### What this task involves
Repeat the entries below exactly and in full.

Data supplied Start Marker

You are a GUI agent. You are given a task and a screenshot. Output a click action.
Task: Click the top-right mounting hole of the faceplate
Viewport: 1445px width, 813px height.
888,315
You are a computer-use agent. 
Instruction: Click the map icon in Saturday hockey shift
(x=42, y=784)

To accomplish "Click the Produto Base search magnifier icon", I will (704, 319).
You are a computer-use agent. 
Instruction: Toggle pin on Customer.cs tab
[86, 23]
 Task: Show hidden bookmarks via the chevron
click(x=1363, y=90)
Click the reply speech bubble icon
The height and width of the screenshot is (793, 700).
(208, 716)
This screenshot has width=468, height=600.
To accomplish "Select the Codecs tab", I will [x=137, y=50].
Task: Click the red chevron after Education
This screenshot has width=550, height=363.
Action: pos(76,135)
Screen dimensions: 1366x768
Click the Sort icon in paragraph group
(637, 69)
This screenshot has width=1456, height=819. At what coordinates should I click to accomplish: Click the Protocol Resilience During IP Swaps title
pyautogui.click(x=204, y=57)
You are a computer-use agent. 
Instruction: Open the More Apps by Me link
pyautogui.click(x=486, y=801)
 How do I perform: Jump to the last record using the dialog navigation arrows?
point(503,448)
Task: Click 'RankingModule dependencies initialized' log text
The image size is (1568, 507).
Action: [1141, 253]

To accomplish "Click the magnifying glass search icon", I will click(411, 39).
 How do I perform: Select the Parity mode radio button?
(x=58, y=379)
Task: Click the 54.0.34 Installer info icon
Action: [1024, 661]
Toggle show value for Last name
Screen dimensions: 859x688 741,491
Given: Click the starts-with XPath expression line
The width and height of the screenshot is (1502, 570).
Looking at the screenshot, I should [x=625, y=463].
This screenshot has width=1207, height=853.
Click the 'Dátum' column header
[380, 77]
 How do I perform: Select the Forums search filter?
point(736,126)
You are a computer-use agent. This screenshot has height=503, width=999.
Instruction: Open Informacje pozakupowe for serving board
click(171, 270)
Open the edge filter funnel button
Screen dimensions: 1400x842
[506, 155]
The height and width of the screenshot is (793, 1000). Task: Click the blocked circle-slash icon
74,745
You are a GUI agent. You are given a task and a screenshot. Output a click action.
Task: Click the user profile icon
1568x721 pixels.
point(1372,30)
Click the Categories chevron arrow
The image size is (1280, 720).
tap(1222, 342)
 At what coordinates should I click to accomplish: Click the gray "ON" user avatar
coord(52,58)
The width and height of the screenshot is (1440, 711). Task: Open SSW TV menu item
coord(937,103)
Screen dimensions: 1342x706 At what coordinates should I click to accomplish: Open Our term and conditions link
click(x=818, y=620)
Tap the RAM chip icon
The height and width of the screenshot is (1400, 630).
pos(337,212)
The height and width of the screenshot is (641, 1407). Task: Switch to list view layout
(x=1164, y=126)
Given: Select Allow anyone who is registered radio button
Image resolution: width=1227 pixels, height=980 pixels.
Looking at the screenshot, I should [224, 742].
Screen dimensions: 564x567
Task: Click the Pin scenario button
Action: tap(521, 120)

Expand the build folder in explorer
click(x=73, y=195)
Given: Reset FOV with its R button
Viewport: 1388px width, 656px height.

Data supplied End Marker

### Solution to this task
You are a GUI agent. You are given a task and a screenshot. Output a click action.
Task: Click the top-right mounting hole of the faceplate
Viewport: 1445px width, 813px height.
888,315
You are a computer-use agent. 
Instruction: Click the map icon in Saturday hockey shift
(x=42, y=784)

To accomplish "Click the Produto Base search magnifier icon", I will (704, 319).
You are a computer-use agent. 
Instruction: Toggle pin on Customer.cs tab
[86, 23]
 Task: Show hidden bookmarks via the chevron
click(x=1363, y=90)
Click the reply speech bubble icon
The height and width of the screenshot is (793, 700).
(208, 716)
This screenshot has width=468, height=600.
To accomplish "Select the Codecs tab", I will [x=137, y=50].
Task: Click the red chevron after Education
This screenshot has width=550, height=363.
Action: pos(76,135)
Screen dimensions: 1366x768
Click the Sort icon in paragraph group
(637, 69)
This screenshot has width=1456, height=819. At what coordinates should I click to accomplish: Click the Protocol Resilience During IP Swaps title
pyautogui.click(x=204, y=57)
You are a computer-use agent. 
Instruction: Open the More Apps by Me link
pyautogui.click(x=486, y=801)
 How do I perform: Jump to the last record using the dialog navigation arrows?
point(503,448)
Task: Click 'RankingModule dependencies initialized' log text
The image size is (1568, 507).
Action: [1141, 253]

To accomplish "Click the magnifying glass search icon", I will click(411, 39).
 How do I perform: Select the Parity mode radio button?
(x=58, y=379)
Task: Click the 54.0.34 Installer info icon
Action: [1024, 661]
Toggle show value for Last name
Screen dimensions: 859x688 741,491
Given: Click the starts-with XPath expression line
The width and height of the screenshot is (1502, 570).
Looking at the screenshot, I should [x=625, y=463].
This screenshot has width=1207, height=853.
Click the 'Dátum' column header
[380, 77]
 How do I perform: Select the Forums search filter?
point(736,126)
You are a computer-use agent. This screenshot has height=503, width=999.
Instruction: Open Informacje pozakupowe for serving board
click(171, 270)
Open the edge filter funnel button
Screen dimensions: 1400x842
[506, 155]
The height and width of the screenshot is (793, 1000). Task: Click the blocked circle-slash icon
74,745
You are a GUI agent. You are given a task and a screenshot. Output a click action.
Task: Click the user profile icon
1568x721 pixels.
point(1372,30)
Click the Categories chevron arrow
The image size is (1280, 720).
tap(1222, 342)
 At what coordinates should I click to accomplish: Click the gray "ON" user avatar
coord(52,58)
The width and height of the screenshot is (1440, 711). Task: Open SSW TV menu item
coord(937,103)
Screen dimensions: 1342x706 At what coordinates should I click to accomplish: Open Our term and conditions link
click(x=818, y=620)
Tap the RAM chip icon
The height and width of the screenshot is (1400, 630).
pos(337,212)
The height and width of the screenshot is (641, 1407). Task: Switch to list view layout
(x=1164, y=126)
Given: Select Allow anyone who is registered radio button
Image resolution: width=1227 pixels, height=980 pixels.
Looking at the screenshot, I should [224, 742].
Screen dimensions: 564x567
Task: Click the Pin scenario button
Action: tap(521, 120)

Expand the build folder in explorer
click(x=73, y=195)
Given: Reset FOV with its R button
Viewport: 1388px width, 656px height.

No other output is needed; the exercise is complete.